# WRITTEN INSTRUCTION 1
In the joint venture passage, which section of the Revenue Code defines "Associated companies or juristic partnerships"?
# WRITTEN INSTRUCTION 2
Condense the paragraph in the joint venture passage that begins "The Revenue Code stipulates that a" into a short bulleted list that keeps its main facts.

Investment
Business contract
Joint Venture Agreement
1. The definition of a “Joint Venture” or a “Collaboration of Companies” (Consortium).
Conducting business in large-scale infrastructure projects requires significant investment, specialized expertise, and various technologies. An entrepreneur may need help to carry out such projects. Therefore, there’s a pressing need to collaborate and invest jointly with other entrepreneurs to ensure the successful execution of various initiatives. This collaboration between entrepreneurs may manifest as a “Joint Venture” or a “Consortium.”
A “Joint Venture” is an arrangement where individuals, companies, or partnerships involving at least two parties come together to undertake a specific business activity. They agree to share the profits or losses of the joint business according to the proportion of their investment.
The Revenue Code recognizes the business model of a “Joint Venture” for taxation purposes. It is stipulated in Section 39 that the term “Associated companies or juristic partnerships” refers to a company or juristic partnership established under Thai law or the law of another country and also defines Joint Ventures, including any formal business collaboration or profit-seeking activity between companies or between a company and a juristic partnership or between juristic partnerships or between a company and/or juristic partnership and an individual, a non-juristic body of persons, an ordinary partnership, or juristic persons.
The Revenue Code stipulates that a “Joint Venture” is taxed as a company or juristic partnership. However, it doesn’t provide a definitive meaning nor discuss the rights, duties, or involvement among the joint venture parties or with external individuals. Therefore, a joint venture is an uncertain business arrangement, depending on the agreement or contract among the involved parties or investors (Joint Venture Agreement). Additionally, the term doesn’t have a fixed legal definition and could refer to any lawful business collaboration and might be termed differently. The Revenue Code does not force that a joint venture be registered as a juristic person. Yet, if registered as such, it would have a separate legal status from its shareholders. As previously mentioned, even if it is not registered as a juristic entity, it will still be taxable under the Revenue Code.

# DATA EXCERPT
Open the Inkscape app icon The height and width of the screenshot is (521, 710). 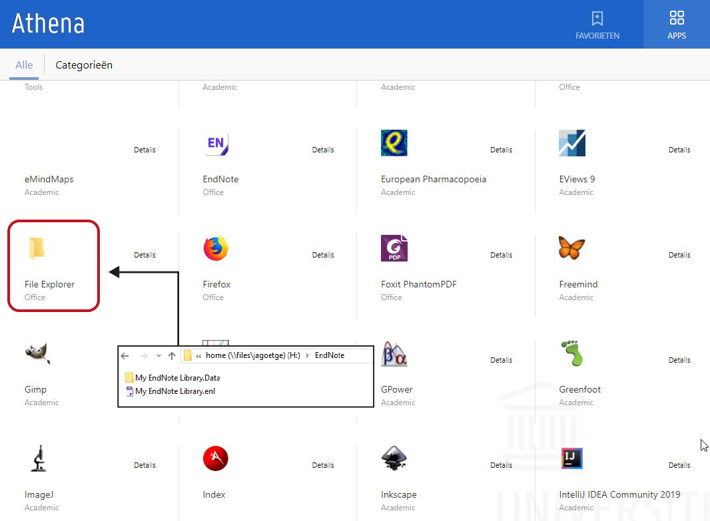tap(394, 459)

# RESPONSE 1
Section 39

# RESPONSE 2
- The Revenue Code taxes a joint venture as a company or juristic partnership.
- It gives no definitive meaning and does not cover the rights, duties, or involvement among the parties or with outsiders.
- A joint venture is therefore an uncertain arrangement that depends on the Joint Venture Agreement among the parties or investors.
- The term has no fixed legal definition, may cover any lawful business collaboration, and may go by other names.
- Registration as a juristic person is not required. If registered, the joint venture has a legal status separate from its shareholders.
- Even without registration, it is still taxable under the Revenue Code.